Exercise prompt. Put the lines of the records from the one containing "has width=990, height=619." up to and including the one containing "point(470,45)" into a numbered list, leaving out any blank lines.

Word and item position data:
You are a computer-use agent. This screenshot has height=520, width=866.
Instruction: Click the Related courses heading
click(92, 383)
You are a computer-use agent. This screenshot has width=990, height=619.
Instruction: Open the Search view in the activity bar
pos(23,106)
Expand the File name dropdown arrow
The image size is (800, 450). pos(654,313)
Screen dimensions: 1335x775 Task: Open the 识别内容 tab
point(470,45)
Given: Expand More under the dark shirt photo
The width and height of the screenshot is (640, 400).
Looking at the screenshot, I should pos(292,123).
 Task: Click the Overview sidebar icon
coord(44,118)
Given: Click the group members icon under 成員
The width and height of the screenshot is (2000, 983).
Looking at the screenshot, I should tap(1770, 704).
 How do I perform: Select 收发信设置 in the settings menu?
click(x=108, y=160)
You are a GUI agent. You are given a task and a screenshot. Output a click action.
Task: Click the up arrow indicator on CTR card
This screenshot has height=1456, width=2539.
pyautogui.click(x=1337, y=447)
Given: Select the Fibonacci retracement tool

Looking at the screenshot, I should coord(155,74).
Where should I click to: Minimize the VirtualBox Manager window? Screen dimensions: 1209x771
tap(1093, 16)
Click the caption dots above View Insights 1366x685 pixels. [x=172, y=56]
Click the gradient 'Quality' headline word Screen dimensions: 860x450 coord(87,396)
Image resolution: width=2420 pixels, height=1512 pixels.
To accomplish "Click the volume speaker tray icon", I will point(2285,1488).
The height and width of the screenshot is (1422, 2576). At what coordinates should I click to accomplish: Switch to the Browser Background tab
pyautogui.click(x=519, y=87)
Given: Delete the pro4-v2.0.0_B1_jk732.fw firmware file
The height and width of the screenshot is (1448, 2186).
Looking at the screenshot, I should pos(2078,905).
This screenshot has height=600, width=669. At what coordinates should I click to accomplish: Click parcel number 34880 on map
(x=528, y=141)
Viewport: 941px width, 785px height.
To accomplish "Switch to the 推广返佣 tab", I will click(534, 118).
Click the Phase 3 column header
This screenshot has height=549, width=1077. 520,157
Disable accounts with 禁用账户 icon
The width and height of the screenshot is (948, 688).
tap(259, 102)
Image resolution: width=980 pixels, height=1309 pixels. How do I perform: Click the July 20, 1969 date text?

Result.
1. You are a computer-use agent. This screenshot has width=990, height=619.
2. Instruction: Open the Search view in the activity bar
3. pos(23,106)
4. Expand the File name dropdown arrow
5. The image size is (800, 450). pos(654,313)
6. Screen dimensions: 1335x775 Task: Open the 识别内容 tab
7. point(470,45)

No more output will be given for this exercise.